Ce film a vingt ans. Il me fallut attendre l'exceptionnelle (et si rare) exposition sur la peintre Artemisia Gentileschi, à la fondation Maillol à Paris en 2012, pour enfin découvrir le DVD que j'attendais depuis deux décennies ! J'avais eu le temps de gamberger. Et aussi d'en apprendre plus à son sujet.
La vie d'Artemisia, c'est une sacrée aventure. Quand on se réfère uniquement à l'histoire (telle que la présentait par exemple l'exposition de la fondation Maillol), on la découvre à l'aube du XVIIème siècle en Italie, jeune fille élevée par son père Orazio Gentileschi, grand peintre baroque. Ses débuts d'artiste (prometteuse) à ses côtés, ses premiers pas romains, puis les années florentines sous la protection du grand-duc de Médicis et l'amitié de Galilée. Artemisia sera la première femme admise à l'Accademia del Disegno. Durant les années 1620 à Rome, on l'y retrouve chef de file des peintres caravagesques, amie des grands maîtres tels que Simon Vouet et Massimo Stanzione, et reconnue par les plus grands collectionneurs européens. La période napolitaine verra son apothéose. Pendant vingt-cinq ans, elle dirige son atelier et forme les grands talents qui prendront la suite: Cavallino, Spardaro, Guarino...

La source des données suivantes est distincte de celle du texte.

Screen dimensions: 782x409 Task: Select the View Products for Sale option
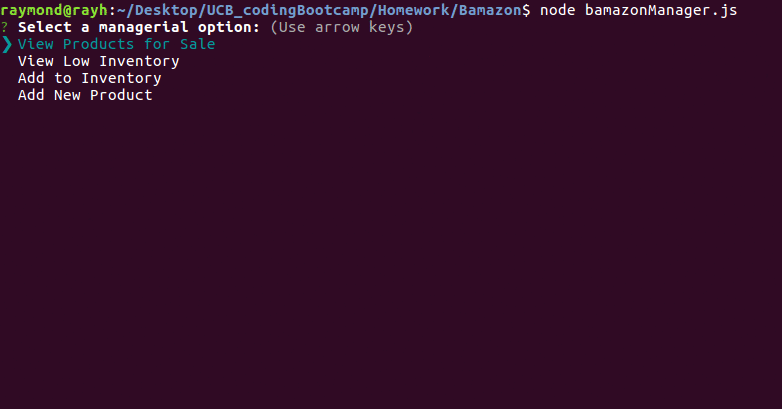[x=116, y=44]
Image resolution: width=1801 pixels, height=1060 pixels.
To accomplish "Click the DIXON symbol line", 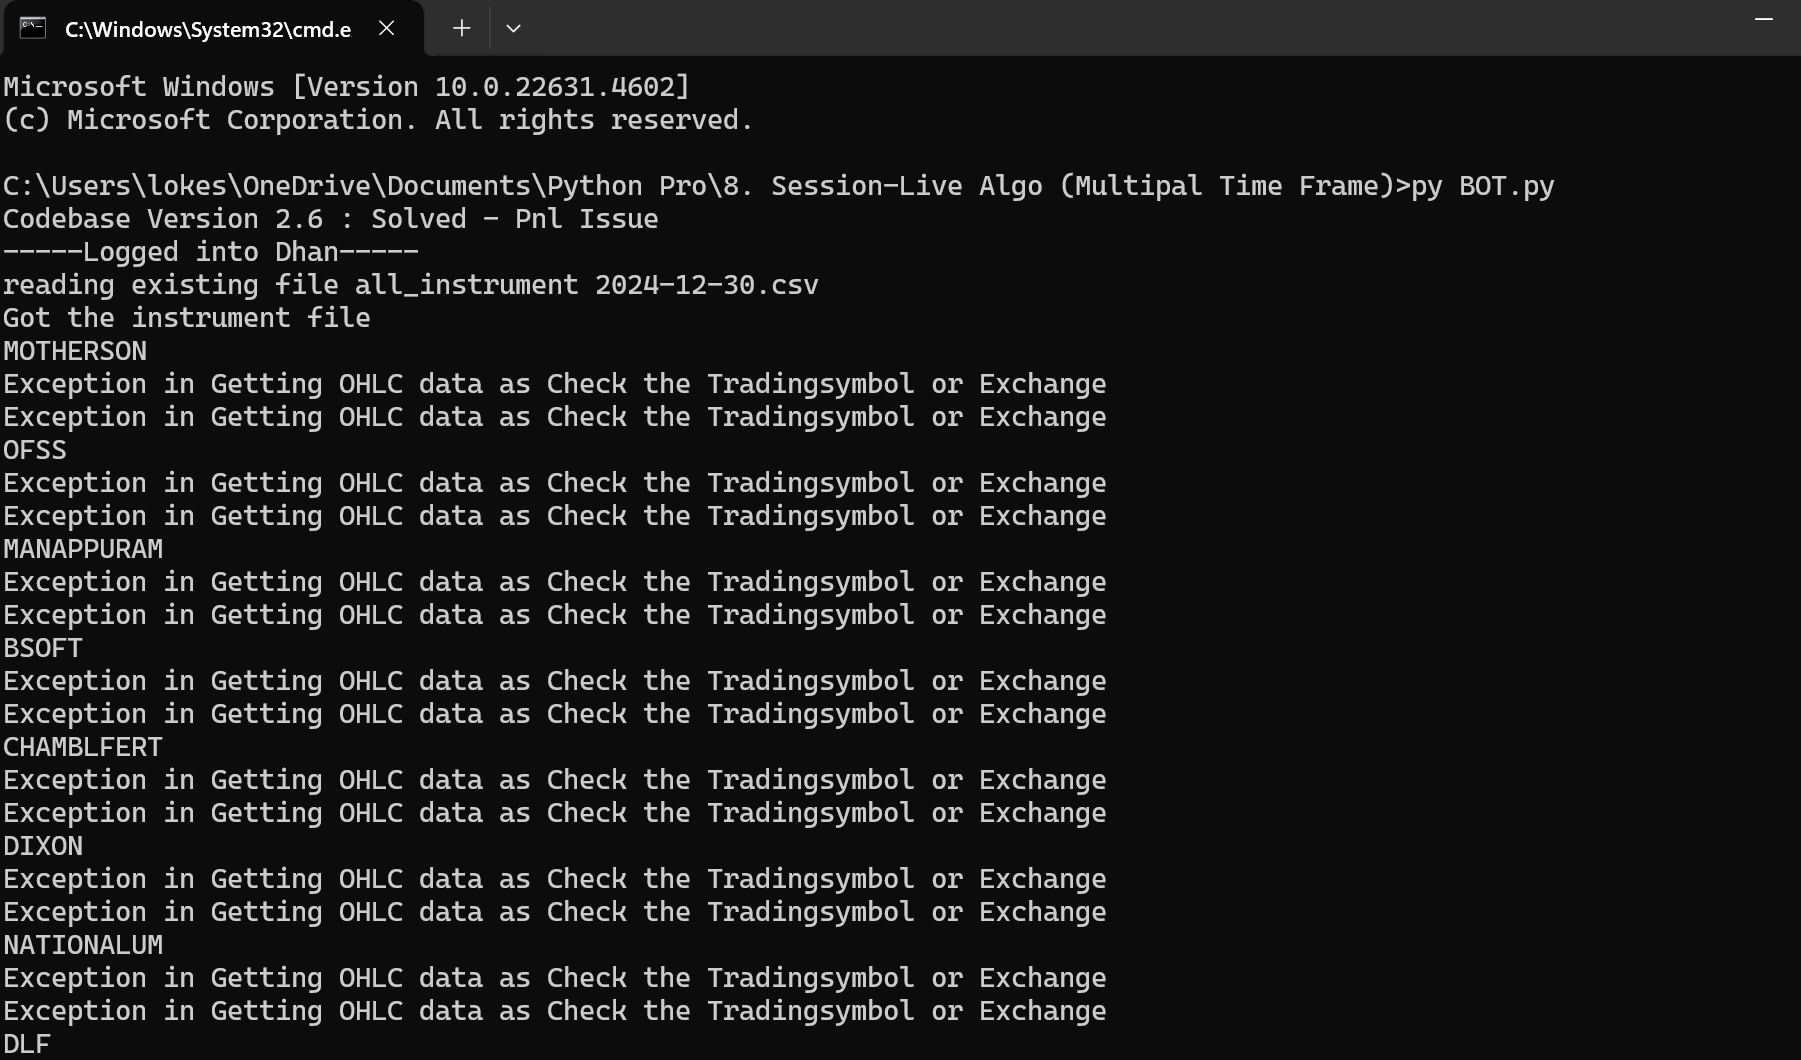I will point(43,846).
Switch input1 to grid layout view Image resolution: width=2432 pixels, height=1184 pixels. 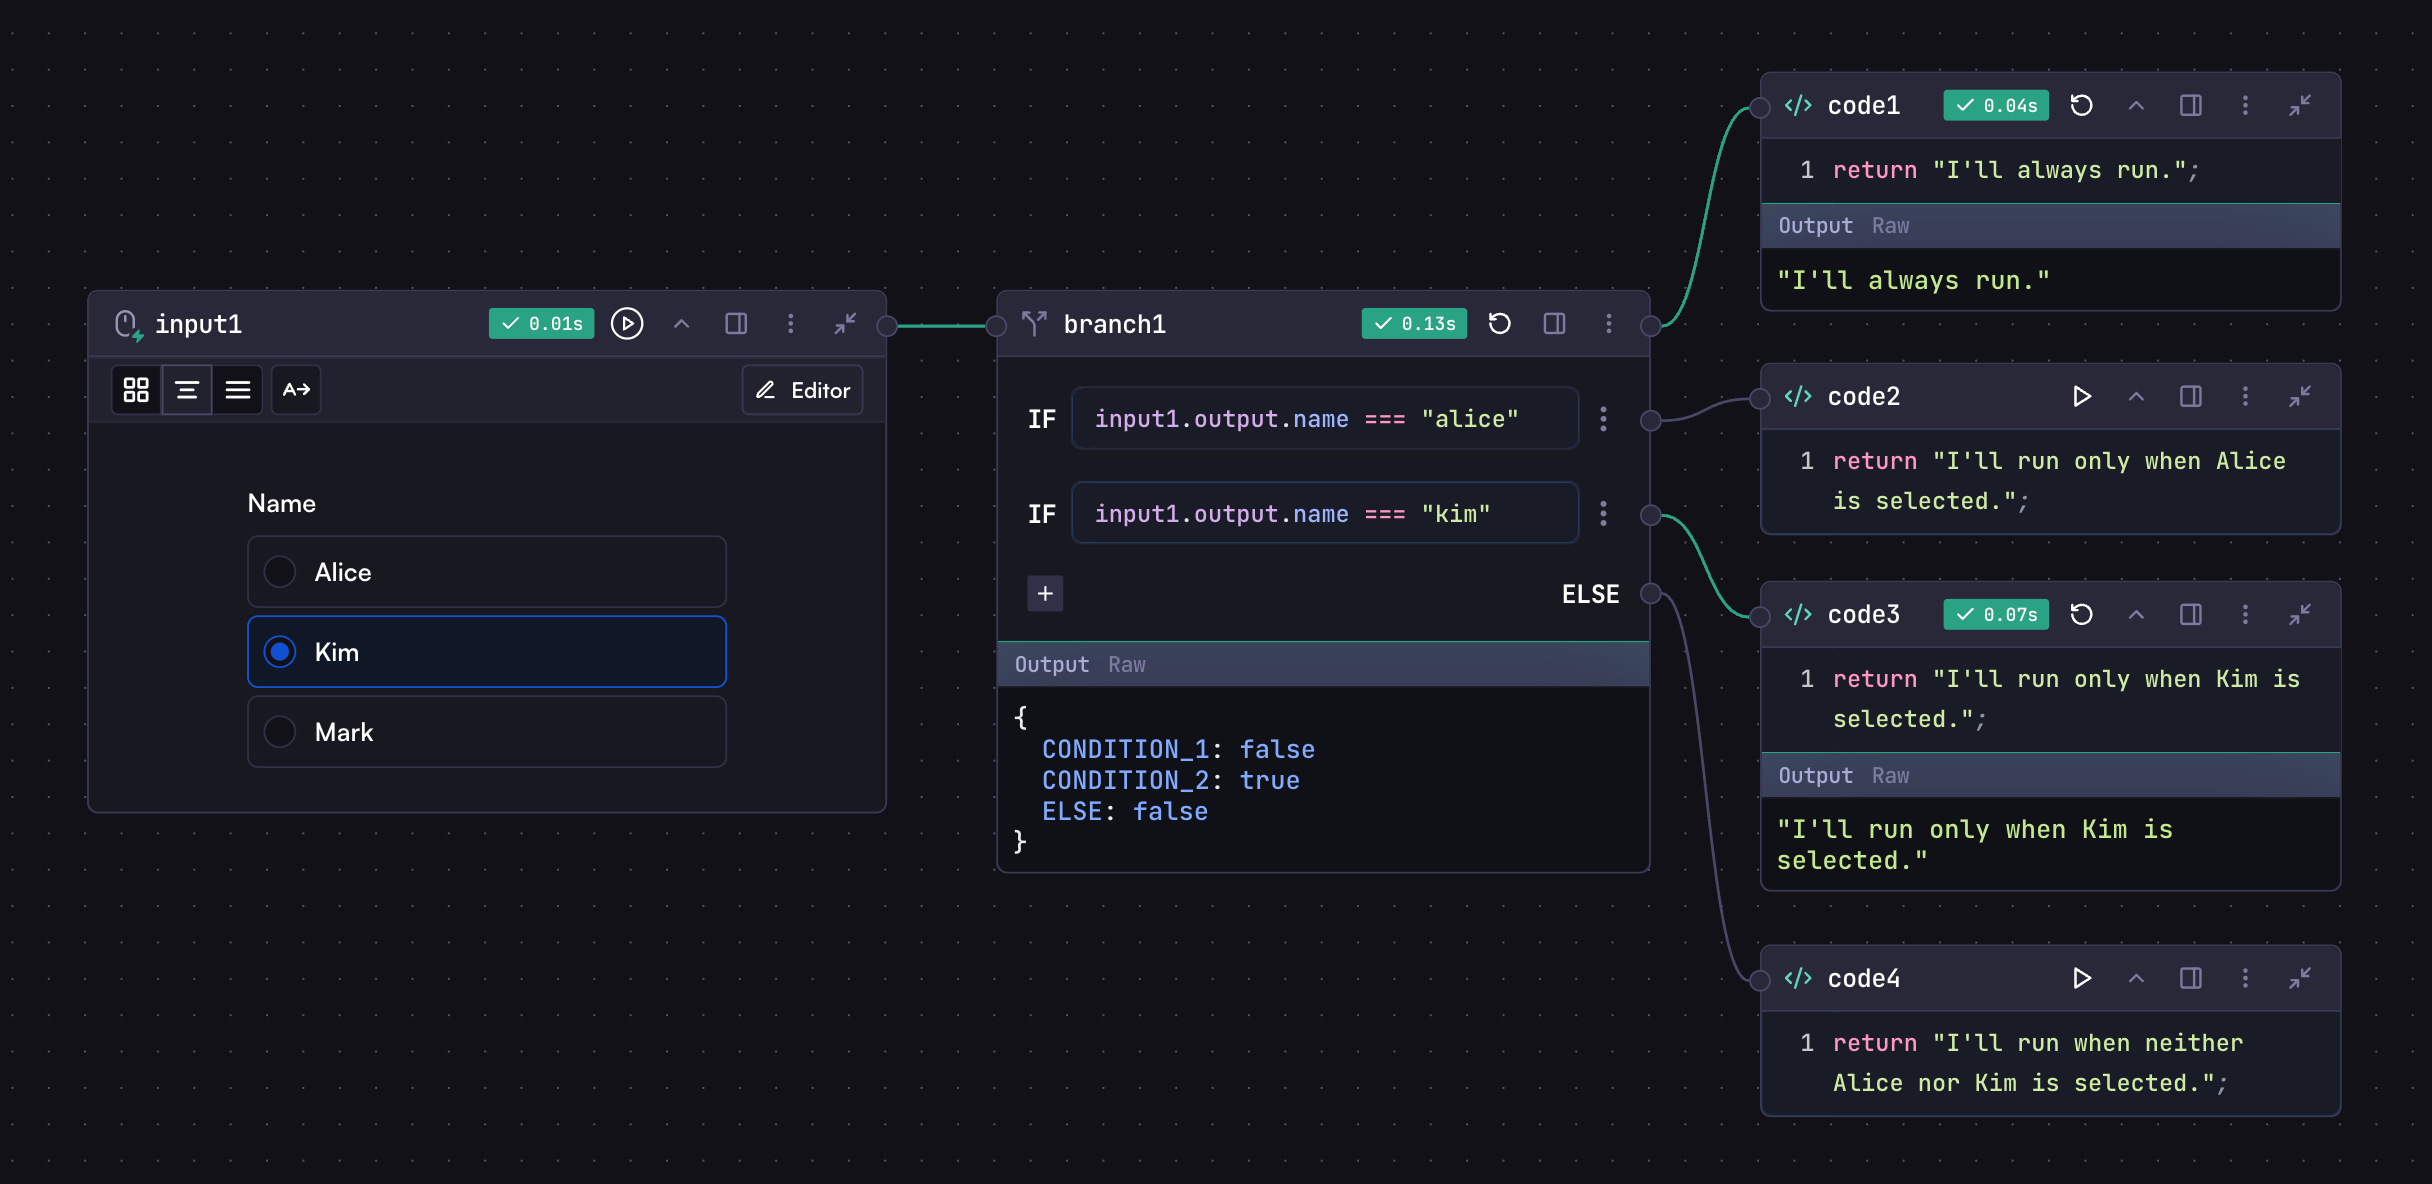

Voilà pour les grandes lignes d'un parcours sur lequel personne n'aura à redire. Pas plus que sur le rôle social que la jeune femme a joué dans son siècle et peut-être au cours de ceux qui suivirent. Quand les femmes étaient mineures à vie, quand elles appartenaient à leur père, à leur mari, à leurs frères ou à leurs fils, Artemisia Gentileschi a brisé toutes les lois de la société en n'appartenant qu'à son art. En cela, le film sert l'histoire réelle de l'artiste. Pas pour en peindre la totalité, mais ses débuts prometteurs et surtout sa fougueuse personnalité. Féministe avant l'heure, puisqu'elle s'est battue afin d'exercer librement sa passion, imposant sa volonté de peindre d'après des modèles vivants alors que cette pratique était formellement interdite aux femmes. Soutenue par son père, de par son métier et sa position sociale, mais surtout son amour inconditionnel, Artemisia atteindra des sommets jamais égalés jusque là. Dans un contexte extrêmement patriarcal, la jeune fille de dix-sept ans et son père composent un binôme exceptionnel.
Dans le film d'Agnès Merlet, le recrutement de l'actrice italienne Valentina Cervi et de Michel Serrault porte le résultat très haut. L'intensité de la passion d'Artemisia pour son art et de l'admiration de son père nous font oublier la différence illégitime de leurs accents respectifs. La voix profonde, vive et rocailleuse de Valentina Cervi coule comme un ruisseau, accompagne son corps sans cesse en mouvement, gracile et fort à la fois, toujours prêt à prendre des risques, tandis que celle de Michel Serrault, grave et intense, lui répond de sa sagesse et de son émotion contenue. Car le père veut le meilleur pour sa fille, mais il connaît la vie et ses pairs. Dans le film comme dans la réalité, lui aussi se retrouve confronté au mur des principes de sa propre caste, lorsque celle-ci ferme les portes de l'académie à sa fille.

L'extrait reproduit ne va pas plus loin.